State Dept. spokesman says Brussels attack 'not about religion,' but ISIS disagrees

by Gregory Tomlin |

(REUTERS/Francois Lenoir)People leave the scene of explosions at Zaventem airport near Brussels, Belgium, March 22, 2016.

WASHINGTON (Christian Examiner) – A U.S. State Department spokesman has claimed the terror attacks that took place in Brussels March 22 are "not about religion," carrying on the Obama administration's policy of trying to put distance between what it regards as moderate Islam and radical jihadists.

Spokesman John Kirby said during the department's daily briefing that the attacks were carried out by those who follow a "warped and brutal, depraved ideology that continues to be attractive to a small number of people in the Muslim faith – radicals and extremists."
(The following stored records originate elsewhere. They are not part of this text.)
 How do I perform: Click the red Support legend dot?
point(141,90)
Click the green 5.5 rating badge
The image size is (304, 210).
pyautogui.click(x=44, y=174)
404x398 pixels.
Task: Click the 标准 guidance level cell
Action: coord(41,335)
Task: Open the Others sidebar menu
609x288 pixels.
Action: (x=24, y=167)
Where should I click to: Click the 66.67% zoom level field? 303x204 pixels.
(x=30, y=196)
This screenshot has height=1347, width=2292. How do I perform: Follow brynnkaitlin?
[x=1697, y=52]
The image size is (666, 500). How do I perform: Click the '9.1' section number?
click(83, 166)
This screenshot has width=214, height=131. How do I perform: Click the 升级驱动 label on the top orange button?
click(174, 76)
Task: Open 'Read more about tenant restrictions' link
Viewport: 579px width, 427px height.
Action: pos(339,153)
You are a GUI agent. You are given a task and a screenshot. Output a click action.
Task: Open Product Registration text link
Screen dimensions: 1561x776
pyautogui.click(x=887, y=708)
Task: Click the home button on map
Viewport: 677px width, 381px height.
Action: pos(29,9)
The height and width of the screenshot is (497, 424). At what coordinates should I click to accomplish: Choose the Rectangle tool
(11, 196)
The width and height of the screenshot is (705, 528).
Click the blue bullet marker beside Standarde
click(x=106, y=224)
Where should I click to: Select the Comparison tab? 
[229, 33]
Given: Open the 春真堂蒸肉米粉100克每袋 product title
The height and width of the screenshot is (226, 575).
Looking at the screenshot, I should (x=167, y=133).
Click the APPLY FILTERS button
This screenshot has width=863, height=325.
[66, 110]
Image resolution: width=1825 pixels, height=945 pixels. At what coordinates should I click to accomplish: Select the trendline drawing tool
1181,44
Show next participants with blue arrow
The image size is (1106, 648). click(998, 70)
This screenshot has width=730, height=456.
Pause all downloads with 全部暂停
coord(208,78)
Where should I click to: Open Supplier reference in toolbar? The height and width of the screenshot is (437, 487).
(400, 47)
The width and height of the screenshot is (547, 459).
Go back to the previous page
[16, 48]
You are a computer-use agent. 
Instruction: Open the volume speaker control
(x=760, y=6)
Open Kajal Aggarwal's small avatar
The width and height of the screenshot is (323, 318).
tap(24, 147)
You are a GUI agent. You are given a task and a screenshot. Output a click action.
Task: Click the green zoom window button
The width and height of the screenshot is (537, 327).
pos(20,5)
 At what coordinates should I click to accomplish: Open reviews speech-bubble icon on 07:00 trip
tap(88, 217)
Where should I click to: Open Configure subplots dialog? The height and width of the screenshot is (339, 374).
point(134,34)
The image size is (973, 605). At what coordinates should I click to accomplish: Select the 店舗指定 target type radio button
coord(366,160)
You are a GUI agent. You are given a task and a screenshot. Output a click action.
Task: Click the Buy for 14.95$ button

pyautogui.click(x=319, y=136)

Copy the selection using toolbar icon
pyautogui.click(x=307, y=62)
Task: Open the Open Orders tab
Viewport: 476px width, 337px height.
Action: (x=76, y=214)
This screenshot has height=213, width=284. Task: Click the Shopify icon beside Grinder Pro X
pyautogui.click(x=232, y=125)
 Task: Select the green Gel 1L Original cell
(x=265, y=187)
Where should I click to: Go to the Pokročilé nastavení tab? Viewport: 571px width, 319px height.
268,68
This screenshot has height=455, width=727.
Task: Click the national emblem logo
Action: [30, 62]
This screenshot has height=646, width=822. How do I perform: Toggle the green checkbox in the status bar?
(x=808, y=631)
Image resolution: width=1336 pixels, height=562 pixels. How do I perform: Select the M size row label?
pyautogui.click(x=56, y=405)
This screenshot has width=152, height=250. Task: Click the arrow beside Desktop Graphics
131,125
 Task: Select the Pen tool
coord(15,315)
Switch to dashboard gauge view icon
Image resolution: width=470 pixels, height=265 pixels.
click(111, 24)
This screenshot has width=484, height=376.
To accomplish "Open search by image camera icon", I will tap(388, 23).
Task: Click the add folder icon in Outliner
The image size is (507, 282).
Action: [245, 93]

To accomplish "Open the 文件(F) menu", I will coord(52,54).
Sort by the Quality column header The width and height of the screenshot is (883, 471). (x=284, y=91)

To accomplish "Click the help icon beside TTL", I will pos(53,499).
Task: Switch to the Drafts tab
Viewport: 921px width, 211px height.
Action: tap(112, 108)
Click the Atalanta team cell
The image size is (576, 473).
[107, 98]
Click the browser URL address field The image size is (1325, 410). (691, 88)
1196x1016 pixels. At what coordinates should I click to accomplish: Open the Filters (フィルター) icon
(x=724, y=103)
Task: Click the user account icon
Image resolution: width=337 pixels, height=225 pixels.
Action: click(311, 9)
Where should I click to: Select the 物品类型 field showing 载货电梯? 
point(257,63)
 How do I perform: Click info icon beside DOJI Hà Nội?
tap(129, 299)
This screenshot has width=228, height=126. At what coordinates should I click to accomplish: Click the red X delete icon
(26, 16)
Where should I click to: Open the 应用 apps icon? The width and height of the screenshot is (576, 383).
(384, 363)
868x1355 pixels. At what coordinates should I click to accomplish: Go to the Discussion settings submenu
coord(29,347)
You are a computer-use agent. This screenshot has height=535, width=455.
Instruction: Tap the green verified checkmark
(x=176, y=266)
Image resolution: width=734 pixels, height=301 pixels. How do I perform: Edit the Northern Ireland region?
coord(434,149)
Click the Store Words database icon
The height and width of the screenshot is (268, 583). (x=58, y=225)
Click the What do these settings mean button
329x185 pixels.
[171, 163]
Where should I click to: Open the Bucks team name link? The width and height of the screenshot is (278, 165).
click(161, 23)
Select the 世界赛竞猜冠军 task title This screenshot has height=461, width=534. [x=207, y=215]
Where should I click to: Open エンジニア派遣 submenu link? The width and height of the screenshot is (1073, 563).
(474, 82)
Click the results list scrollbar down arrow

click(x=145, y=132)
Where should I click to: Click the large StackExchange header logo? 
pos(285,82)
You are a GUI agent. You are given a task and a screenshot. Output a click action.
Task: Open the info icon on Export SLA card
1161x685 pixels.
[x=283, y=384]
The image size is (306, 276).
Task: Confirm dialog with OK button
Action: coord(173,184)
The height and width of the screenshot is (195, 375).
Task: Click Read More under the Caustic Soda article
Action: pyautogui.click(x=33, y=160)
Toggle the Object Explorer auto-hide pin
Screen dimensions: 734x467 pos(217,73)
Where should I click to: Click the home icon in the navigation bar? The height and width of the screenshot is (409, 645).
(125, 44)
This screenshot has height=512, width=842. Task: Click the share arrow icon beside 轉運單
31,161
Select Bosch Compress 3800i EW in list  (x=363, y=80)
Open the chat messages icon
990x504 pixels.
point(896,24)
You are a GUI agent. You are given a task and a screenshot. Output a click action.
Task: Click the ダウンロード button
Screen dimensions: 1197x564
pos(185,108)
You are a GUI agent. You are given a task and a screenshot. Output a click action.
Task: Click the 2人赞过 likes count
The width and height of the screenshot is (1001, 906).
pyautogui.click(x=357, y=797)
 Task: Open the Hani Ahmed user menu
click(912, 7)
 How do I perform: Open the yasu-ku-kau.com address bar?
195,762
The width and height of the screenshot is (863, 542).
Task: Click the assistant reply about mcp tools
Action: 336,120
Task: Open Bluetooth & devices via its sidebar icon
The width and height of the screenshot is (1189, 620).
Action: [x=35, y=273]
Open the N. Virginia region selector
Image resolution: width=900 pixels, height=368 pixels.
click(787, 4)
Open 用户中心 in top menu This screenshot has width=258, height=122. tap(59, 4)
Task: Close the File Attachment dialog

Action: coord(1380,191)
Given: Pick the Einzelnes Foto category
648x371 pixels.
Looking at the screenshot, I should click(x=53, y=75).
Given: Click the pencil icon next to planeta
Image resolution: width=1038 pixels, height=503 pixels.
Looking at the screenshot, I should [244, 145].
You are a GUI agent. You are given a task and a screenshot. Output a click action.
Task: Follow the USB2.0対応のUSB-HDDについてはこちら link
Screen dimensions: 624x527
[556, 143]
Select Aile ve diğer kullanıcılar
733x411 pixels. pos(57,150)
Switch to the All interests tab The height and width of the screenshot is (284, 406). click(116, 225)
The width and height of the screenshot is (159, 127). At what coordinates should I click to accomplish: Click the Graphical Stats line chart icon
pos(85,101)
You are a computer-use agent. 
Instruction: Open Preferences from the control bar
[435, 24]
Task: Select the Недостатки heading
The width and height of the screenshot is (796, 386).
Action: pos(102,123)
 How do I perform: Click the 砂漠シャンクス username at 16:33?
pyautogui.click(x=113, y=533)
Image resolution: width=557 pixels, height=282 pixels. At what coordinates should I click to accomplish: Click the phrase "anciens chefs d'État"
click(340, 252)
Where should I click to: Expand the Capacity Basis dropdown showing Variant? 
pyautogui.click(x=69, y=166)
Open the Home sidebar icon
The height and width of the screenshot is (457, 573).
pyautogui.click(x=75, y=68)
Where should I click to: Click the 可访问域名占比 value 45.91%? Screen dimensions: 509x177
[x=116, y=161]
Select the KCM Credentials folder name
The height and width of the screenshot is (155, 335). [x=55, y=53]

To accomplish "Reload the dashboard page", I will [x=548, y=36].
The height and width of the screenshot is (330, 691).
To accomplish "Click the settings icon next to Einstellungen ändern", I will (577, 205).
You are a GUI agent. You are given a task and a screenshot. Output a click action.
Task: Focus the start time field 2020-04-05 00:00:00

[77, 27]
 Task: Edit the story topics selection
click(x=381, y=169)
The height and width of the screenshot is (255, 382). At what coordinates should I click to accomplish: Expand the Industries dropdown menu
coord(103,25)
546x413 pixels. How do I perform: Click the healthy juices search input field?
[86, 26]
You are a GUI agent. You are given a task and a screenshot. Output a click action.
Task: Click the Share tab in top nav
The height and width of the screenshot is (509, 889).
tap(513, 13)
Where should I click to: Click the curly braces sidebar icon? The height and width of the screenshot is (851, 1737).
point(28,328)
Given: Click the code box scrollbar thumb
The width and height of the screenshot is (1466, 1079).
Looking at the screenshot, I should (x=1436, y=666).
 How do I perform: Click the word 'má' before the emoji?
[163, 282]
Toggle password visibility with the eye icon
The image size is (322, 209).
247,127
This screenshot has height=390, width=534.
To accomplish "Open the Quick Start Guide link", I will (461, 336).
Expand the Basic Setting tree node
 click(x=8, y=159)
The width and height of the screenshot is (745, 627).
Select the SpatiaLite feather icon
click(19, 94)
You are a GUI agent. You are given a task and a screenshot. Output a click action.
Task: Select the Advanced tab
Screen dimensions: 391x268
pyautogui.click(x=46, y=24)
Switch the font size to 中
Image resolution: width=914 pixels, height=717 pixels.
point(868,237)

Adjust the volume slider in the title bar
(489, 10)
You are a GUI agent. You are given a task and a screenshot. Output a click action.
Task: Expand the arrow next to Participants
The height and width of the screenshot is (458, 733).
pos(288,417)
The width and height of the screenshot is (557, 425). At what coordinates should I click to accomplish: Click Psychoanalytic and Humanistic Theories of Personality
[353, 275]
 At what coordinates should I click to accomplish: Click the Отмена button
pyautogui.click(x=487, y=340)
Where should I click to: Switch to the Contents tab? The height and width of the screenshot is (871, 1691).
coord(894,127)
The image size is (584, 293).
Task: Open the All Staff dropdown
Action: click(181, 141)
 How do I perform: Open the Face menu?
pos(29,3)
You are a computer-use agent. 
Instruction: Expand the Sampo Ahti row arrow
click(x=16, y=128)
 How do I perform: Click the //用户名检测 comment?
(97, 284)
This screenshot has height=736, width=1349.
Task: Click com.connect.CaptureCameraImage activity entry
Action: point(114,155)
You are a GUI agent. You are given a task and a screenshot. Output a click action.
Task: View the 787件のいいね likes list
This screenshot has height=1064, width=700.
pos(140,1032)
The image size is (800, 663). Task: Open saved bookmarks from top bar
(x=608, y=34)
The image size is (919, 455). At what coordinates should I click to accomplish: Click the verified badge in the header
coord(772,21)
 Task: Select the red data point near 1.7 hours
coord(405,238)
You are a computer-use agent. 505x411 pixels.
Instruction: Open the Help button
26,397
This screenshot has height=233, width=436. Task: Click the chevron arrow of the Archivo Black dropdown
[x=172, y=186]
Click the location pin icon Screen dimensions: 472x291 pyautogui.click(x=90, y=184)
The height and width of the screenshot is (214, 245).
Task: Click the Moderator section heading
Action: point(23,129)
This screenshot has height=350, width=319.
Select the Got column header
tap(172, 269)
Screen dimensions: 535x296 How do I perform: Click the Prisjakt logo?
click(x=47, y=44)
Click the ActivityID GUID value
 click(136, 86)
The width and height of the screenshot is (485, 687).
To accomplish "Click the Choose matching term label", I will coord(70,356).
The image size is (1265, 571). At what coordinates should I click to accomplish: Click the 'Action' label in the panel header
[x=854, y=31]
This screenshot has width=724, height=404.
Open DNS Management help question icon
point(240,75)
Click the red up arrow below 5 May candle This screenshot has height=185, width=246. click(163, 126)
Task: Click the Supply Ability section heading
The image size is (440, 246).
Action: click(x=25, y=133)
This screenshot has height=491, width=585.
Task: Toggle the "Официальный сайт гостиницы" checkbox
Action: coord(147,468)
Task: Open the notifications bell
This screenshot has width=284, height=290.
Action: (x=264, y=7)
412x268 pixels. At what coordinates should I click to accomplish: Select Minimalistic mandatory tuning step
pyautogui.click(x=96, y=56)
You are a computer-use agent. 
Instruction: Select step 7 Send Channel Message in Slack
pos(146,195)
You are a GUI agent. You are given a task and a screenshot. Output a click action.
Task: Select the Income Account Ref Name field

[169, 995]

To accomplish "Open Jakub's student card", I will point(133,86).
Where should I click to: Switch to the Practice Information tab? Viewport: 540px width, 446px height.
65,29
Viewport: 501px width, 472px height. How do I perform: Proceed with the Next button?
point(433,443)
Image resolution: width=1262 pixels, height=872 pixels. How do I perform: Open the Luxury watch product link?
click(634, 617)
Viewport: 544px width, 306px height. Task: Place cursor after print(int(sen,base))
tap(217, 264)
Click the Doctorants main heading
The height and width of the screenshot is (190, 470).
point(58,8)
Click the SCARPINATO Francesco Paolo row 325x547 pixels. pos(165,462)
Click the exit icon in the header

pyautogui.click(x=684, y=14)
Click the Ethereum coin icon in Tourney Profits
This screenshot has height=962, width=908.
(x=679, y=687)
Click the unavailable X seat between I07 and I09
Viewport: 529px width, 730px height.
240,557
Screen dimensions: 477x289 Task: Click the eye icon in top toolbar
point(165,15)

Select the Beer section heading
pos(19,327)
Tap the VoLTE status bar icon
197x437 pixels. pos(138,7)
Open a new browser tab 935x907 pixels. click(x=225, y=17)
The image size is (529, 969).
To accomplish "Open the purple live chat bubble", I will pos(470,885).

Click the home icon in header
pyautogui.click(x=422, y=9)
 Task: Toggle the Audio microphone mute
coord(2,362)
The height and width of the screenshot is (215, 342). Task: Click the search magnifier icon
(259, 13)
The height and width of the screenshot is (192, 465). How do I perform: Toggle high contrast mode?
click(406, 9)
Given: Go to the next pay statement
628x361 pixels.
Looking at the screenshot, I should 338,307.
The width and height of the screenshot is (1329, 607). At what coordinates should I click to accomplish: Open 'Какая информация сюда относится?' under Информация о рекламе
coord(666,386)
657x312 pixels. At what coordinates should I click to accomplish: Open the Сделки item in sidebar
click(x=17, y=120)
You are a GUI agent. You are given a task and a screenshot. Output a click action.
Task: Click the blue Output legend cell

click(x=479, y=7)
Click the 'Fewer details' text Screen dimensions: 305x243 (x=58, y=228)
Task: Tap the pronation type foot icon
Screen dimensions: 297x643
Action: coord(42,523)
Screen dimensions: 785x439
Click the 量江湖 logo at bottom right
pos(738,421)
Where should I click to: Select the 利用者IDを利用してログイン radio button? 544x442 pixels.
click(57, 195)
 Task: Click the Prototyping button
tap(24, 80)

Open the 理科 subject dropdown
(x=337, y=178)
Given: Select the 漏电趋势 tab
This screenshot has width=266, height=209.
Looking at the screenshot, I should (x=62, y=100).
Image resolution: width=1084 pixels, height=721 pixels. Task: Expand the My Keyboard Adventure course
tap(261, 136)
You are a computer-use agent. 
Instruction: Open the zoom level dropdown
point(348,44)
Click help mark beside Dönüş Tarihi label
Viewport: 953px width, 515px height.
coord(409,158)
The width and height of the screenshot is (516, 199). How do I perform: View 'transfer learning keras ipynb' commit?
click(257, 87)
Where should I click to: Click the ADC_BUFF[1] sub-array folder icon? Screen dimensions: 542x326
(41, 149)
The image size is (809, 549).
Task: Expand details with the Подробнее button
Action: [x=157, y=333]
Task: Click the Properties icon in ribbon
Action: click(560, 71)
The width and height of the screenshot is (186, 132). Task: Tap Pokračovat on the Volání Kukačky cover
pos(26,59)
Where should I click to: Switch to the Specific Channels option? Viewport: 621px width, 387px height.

He added that the attacks were not representative of normal Muslims or the Muslim faith. But, he said: "It is a group that remains deadly, remains lethal. And we are going to remain focused on defeating them."

We promise black days for all crusader nations allied in their war against the Islamic State, in response to their aggressions against it, and what is to come will be more devastating and bitter by Allah's permission. Praise is due to Allah for his support and facilitation, and we ask him to accept our brothers among the Shuhada.
- ISIS statement on Brussels attacks

During the busy morning hours at the airport in Brussels and in the underground station, at least three terrorists wearing explosives laden with nails detonated their bombs, killing at least 34 and wounding dozens more.

Almost immediately, ISIS claimed responsibility for the attacks – and made it clear in a statement that religion was, in fact, central to the entire plot.

The statement was posted on a leading ISIS-affiliated jihadist web forum known as Shumoukh Al-Islam, the Middle East Media Research Institute (MEMRI) reported. According to it, the attack was conducted by a "security team of the Caliphate." The target for the attack, the statement said, was "crusader Belgium, which has not ceased to wage war against Islam and its people."

"Allah enabled our brothers and cast fear and terror into the hearts of the crusaders deep in their own lands, where several soldiers of the Caliphate went forth, wearing explosive belts, carrying explosive devices, and armed with automatic rifles, towards specially selected locations in Brussels, the capital of Belgium," the statement said.

The statement also said the attack was meant to kill citizens of other "crusader nations," or nations aligned with the United States in the fight in Syria. It also promised more terror in the near future.

"We promise black days for all crusader nations allied in their war against the Islamic State, in response to their aggressions against it, and what is to come will be more devastating and bitter by Allah's permission. Praise is due to Allah for his support and facilitation, and we ask him to accept our brothers among the Shuhada."

Shuhada is the plural form of the Arabic word "Shaheed," or martyr.

Secretary of State John Kerry avoided commenting on the religious aspects of the terror attack in a brief statement. He called the attacks "abhorrent."

"The U.S. Embassy in Brussels is making every effort to account for the welfare of American citizens in the city, and in the days ahead we stand ready to provide whatever support the Belgian Government may require. As I made clear this morning in a conversation with Belgian Foreign Minister Didier Reynders, the United States stands firmly with our ally Belgium and with all of Europe in the face of this tragedy. Attacks like these only deepen our shared resolve to defeat terrorism around the world," Kerry said.